Flow chart of participant selection for the present study

Table 1 Descriptive information and cognitive test performance of individuals passing and failing performance validity assessment (WMT)

Materials

BDI-II

Depressive symptoms were assessed with the Beck Depression Inventory–II (BDI-II; Beck et al., 1996; Hautzinger et al., 2006). The BDI-II contains 21 items, each rated on a 4-point scale (0–3), describing the experiences of depressive symptoms within the last 2 weeks. The BDI-II score is obtained by summing up individual item scores and, thus, ranges from 0 to 63. Any BDI-II score equal or higher than 19 indicates clinically relevant depressive symptoms in psychiatric patients (von Glischinski et al., 2019).

Word Memory Test

The Word Memory Test (WMT; Brockhaus & Merten, 2004; Green, 2003) is a computerized verbal memory test with built-in validity measures that intend to capture cognitive underperformance.
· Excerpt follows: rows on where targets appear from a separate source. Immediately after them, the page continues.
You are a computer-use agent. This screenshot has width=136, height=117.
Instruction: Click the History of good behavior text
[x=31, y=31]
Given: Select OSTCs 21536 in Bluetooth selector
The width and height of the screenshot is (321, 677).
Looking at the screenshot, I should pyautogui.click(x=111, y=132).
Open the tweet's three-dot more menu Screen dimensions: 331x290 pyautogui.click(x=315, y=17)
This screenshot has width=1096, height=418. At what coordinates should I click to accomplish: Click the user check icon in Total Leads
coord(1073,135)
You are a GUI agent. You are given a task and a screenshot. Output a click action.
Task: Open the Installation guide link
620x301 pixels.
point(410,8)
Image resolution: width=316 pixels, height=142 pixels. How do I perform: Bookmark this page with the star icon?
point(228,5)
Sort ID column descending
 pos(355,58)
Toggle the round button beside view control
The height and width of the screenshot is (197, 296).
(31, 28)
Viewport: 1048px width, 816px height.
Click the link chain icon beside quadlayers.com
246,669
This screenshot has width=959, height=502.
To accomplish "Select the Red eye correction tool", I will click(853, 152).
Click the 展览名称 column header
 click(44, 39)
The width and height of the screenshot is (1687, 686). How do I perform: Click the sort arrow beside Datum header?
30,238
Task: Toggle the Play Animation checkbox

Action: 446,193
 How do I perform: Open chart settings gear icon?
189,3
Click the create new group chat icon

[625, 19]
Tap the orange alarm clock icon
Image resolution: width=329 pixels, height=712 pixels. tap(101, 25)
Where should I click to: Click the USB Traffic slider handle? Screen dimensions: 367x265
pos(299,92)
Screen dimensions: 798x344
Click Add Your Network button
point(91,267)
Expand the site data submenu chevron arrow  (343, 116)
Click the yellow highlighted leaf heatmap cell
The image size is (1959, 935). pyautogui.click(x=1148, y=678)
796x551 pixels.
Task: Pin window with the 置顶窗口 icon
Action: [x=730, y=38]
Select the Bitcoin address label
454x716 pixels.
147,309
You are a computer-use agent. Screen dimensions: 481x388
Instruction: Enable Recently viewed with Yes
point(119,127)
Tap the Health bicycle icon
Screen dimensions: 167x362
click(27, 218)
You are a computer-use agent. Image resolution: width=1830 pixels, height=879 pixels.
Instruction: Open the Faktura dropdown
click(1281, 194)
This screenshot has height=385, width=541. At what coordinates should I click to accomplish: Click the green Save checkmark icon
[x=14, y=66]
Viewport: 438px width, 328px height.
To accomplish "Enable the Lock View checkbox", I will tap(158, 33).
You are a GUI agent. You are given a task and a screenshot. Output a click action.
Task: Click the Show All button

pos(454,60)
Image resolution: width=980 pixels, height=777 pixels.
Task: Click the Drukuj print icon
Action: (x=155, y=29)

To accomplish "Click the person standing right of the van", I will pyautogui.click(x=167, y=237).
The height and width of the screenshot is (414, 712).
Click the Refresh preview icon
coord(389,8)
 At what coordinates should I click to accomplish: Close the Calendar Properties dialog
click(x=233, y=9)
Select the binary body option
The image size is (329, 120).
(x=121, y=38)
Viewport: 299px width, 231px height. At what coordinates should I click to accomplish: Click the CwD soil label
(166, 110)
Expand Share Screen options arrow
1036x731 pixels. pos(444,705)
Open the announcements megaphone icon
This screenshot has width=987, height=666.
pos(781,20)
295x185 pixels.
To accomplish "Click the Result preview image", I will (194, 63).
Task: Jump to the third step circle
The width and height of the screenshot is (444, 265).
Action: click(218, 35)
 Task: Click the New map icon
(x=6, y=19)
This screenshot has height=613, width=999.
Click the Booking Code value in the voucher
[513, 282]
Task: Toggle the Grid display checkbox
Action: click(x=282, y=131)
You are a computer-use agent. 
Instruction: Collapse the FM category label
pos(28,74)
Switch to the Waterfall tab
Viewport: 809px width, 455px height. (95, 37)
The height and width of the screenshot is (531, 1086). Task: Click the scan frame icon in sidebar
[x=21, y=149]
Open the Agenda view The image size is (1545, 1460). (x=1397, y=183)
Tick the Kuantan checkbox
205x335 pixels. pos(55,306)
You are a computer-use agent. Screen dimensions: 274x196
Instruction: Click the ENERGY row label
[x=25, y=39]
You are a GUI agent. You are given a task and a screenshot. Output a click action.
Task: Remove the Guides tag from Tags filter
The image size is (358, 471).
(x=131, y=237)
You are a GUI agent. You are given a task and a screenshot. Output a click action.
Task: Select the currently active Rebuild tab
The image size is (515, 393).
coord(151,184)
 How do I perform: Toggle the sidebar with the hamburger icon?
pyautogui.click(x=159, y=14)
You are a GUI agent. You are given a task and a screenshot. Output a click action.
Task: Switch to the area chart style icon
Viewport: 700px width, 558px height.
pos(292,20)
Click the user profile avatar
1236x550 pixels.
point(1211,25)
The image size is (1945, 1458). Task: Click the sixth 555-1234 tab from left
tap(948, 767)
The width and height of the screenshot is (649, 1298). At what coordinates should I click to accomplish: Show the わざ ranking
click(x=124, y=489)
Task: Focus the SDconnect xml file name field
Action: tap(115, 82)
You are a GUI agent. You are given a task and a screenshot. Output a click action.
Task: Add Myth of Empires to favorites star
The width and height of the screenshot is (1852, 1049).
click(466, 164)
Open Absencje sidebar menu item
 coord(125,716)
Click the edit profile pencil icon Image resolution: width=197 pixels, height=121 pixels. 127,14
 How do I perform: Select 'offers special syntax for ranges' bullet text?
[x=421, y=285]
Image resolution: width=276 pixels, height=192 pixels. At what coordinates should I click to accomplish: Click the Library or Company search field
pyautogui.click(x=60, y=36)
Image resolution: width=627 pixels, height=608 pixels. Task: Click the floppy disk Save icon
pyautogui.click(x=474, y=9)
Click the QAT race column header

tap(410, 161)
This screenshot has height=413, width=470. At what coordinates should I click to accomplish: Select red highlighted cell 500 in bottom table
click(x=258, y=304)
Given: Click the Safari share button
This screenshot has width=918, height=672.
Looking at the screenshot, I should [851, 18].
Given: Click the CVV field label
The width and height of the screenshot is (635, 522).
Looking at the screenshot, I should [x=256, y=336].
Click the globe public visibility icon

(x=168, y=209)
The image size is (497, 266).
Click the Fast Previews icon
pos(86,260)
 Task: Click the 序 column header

The WMT involves memorizing a list of 20 semantically related simple word pairs, which is presented twice in the learning phase. Subsequently, three validity subtests and then three subtests for memory ability are administered. The present study considers the three validity subtests, i.e., immediate recognition, delayed recognition, and consistency, to classify the credibility of cognitive test performance. Per manual (Green, 2003), noncredible cognitive performance (WMT-fail) is concluded if the examinee scores equal to or below 82.5% on at least one of these three WMT subtests. Credible cognitive performance is concluded if the examinee scores above 82.5% on all three validity subtests (WMT-pass). The WMT was applied in numerous studies on diverse populations and was praised for its high sensitivity, with somewhat lower specificity rates (for an overview see Schroeder & Martin, 2021). A profile analysis (i.e., easy–hard difference) and the clinical presentation of individuals, as well as participation in real-world activities, were taken into consideration for the identification of major neurocognitive memory impairment, which was excluded from the main analysis.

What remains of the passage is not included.